--- Data Enclosed Below ---

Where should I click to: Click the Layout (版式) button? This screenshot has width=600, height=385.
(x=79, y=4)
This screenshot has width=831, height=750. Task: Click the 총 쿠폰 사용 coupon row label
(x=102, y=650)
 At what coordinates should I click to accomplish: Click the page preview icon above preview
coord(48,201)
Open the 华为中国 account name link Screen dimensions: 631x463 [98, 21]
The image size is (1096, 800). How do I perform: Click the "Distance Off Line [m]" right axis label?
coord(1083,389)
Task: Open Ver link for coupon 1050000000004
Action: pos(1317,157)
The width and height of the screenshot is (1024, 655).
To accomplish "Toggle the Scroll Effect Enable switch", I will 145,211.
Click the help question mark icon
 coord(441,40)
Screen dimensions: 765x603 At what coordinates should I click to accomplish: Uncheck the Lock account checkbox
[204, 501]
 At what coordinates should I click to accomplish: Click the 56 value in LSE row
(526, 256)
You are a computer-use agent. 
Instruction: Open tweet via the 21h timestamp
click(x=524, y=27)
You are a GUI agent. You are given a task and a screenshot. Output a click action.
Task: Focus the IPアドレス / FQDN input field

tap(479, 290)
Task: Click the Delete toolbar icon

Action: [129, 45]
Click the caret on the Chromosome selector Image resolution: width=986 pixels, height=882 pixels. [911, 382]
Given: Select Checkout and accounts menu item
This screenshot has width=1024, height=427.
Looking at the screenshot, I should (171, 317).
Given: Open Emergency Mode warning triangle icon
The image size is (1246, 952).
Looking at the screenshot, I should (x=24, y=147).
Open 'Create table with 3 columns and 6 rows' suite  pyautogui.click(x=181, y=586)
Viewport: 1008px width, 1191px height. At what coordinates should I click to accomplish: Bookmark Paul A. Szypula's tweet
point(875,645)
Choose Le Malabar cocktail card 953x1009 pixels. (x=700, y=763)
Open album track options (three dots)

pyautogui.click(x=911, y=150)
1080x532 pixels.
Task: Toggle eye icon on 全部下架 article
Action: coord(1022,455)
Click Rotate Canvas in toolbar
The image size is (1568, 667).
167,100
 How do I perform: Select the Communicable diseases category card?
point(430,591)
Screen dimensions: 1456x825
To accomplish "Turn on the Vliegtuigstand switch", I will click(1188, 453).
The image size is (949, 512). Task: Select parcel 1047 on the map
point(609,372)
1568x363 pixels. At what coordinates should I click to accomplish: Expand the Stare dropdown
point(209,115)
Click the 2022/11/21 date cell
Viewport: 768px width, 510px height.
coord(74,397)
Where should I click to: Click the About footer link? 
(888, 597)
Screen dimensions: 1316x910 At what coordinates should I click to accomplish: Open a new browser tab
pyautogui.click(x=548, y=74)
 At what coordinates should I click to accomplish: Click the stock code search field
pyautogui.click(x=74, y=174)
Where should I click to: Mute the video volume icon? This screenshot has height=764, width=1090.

--- End of Enclosed Data ---

Activity >>
All of the entries above need to be reproduced exactly.

Solution to this task >>
Where should I click to: Click the Layout (版式) button? This screenshot has width=600, height=385.
(x=79, y=4)
This screenshot has width=831, height=750. Task: Click the 총 쿠폰 사용 coupon row label
(x=102, y=650)
 At what coordinates should I click to accomplish: Click the page preview icon above preview
coord(48,201)
Open the 华为中国 account name link Screen dimensions: 631x463 [98, 21]
The image size is (1096, 800). How do I perform: Click the "Distance Off Line [m]" right axis label?
coord(1083,389)
Task: Open Ver link for coupon 1050000000004
Action: pos(1317,157)
The width and height of the screenshot is (1024, 655).
To accomplish "Toggle the Scroll Effect Enable switch", I will 145,211.
Click the help question mark icon
 coord(441,40)
Screen dimensions: 765x603 At what coordinates should I click to accomplish: Uncheck the Lock account checkbox
[204, 501]
 At what coordinates should I click to accomplish: Click the 56 value in LSE row
(526, 256)
You are a computer-use agent. 
Instruction: Open tweet via the 21h timestamp
click(x=524, y=27)
You are a GUI agent. You are given a task and a screenshot. Output a click action.
Task: Focus the IPアドレス / FQDN input field

tap(479, 290)
Task: Click the Delete toolbar icon

Action: [129, 45]
Click the caret on the Chromosome selector Image resolution: width=986 pixels, height=882 pixels. [911, 382]
Given: Select Checkout and accounts menu item
This screenshot has width=1024, height=427.
Looking at the screenshot, I should (171, 317).
Given: Open Emergency Mode warning triangle icon
The image size is (1246, 952).
Looking at the screenshot, I should (x=24, y=147).
Open 'Create table with 3 columns and 6 rows' suite  pyautogui.click(x=181, y=586)
Viewport: 1008px width, 1191px height. At what coordinates should I click to accomplish: Bookmark Paul A. Szypula's tweet
point(875,645)
Choose Le Malabar cocktail card 953x1009 pixels. (x=700, y=763)
Open album track options (three dots)

pyautogui.click(x=911, y=150)
1080x532 pixels.
Task: Toggle eye icon on 全部下架 article
Action: coord(1022,455)
Click Rotate Canvas in toolbar
The image size is (1568, 667).
167,100
 How do I perform: Select the Communicable diseases category card?
point(430,591)
Screen dimensions: 1456x825
To accomplish "Turn on the Vliegtuigstand switch", I will click(1188, 453).
The image size is (949, 512). Task: Select parcel 1047 on the map
point(609,372)
1568x363 pixels. At what coordinates should I click to accomplish: Expand the Stare dropdown
point(209,115)
Click the 2022/11/21 date cell
Viewport: 768px width, 510px height.
coord(74,397)
Where should I click to: Click the About footer link? 
(888, 597)
Screen dimensions: 1316x910 At what coordinates should I click to accomplish: Open a new browser tab
pyautogui.click(x=548, y=74)
 At what coordinates should I click to accomplish: Click the stock code search field
pyautogui.click(x=74, y=174)
Where should I click to: Mute the video volume icon? This screenshot has height=764, width=1090.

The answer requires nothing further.